Итальянец ходил точно так же, как Эмили, выпрямившись и прижав локти к бокам.
— Да я как-то с ним чаев не пивал, — голос Персиваля звучал неуверенно. И я испугался, что он не знает вообще ничего, и даже эта, вероятно несуществующая нить, оборвется. Но Персиваль продолжил: — Его карлик привел. Бат… Бот… на "Б", короче, его звали. И сказал, что итальяшка — циркач.
Цирк. Удивительный зверинец мэтра Марчиолло.
Мартышки с хрустальным шаром. Леопард в металлической чешуе. Сломавшийся единорог и лев, который не интересен, потому что слишком похож на живого.

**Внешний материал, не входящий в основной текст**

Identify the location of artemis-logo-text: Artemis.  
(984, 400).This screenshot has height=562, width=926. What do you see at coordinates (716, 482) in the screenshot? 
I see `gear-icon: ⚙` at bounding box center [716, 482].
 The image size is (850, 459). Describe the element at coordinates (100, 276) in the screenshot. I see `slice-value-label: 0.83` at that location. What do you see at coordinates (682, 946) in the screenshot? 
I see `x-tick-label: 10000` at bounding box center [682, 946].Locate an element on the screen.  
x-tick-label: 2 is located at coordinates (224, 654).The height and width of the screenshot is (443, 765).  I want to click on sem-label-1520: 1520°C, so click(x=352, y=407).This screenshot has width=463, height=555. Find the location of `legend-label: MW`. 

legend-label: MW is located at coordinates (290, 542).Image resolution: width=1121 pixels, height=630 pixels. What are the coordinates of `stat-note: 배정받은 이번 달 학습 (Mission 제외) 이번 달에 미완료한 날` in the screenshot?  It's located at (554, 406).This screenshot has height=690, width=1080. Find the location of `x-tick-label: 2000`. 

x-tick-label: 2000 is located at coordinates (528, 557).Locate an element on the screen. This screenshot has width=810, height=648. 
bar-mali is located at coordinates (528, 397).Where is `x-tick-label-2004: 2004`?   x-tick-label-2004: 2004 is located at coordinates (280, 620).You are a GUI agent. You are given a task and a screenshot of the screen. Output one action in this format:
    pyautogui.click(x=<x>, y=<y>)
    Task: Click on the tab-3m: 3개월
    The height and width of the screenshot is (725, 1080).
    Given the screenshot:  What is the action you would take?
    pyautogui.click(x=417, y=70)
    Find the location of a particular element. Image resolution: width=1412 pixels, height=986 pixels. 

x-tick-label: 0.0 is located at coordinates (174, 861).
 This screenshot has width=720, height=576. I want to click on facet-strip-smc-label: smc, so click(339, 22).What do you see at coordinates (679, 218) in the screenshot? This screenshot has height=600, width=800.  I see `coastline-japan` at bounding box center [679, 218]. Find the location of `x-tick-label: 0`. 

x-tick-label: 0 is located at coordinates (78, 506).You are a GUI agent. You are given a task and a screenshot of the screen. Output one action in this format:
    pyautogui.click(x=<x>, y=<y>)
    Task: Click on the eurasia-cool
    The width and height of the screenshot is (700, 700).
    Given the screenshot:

Бакстер. Пропавшего механика звали Бакстером. И вполне вероятно, что человек в зеленом — служитель цирка, который хотел меня о чем-то предупредить!
Стоп. Все это слишком дико. Невозможно.
Но я видел льва и видел Эмили.
Резкие духи. Она изменила привычке, но это ничего не значит. Она… она просила меня больше не вмешиваться, но если все и вправду так, как кажется, то я не имею права не вмешаться.
Думай, Дориан. Думай!
Но единственная, пришедшая в голову мысль, была столь же бредовой, сколь и предыдущая.
Я смотрел в крысиные глаза. Я старался не моргать, и Ратт, почувствовав важность момента, старательно пялился на меня. Белые усы его чуть подрагивали, кончик носа шевелился, но больше ничего не происходило.
Но ведь там, в подвале, я сумел увидеть случившееся его глазами! И сейчас у меня получится.
Не имеет права не получиться.
Ничего.
От крысы пахнет сыром и хлебом. Передние лапы нервно царапают ладонь, задние по-прежнему неподвижны. Огрызок хвоста застрял между пальцами, но Ратта сие обстоятельство не беспокоит.
Его волную я. Ему кажется, что я безумен и, вероятно, в чем-то он прав.
— Не выйдет, — не без сожаления я положил крыса на стол.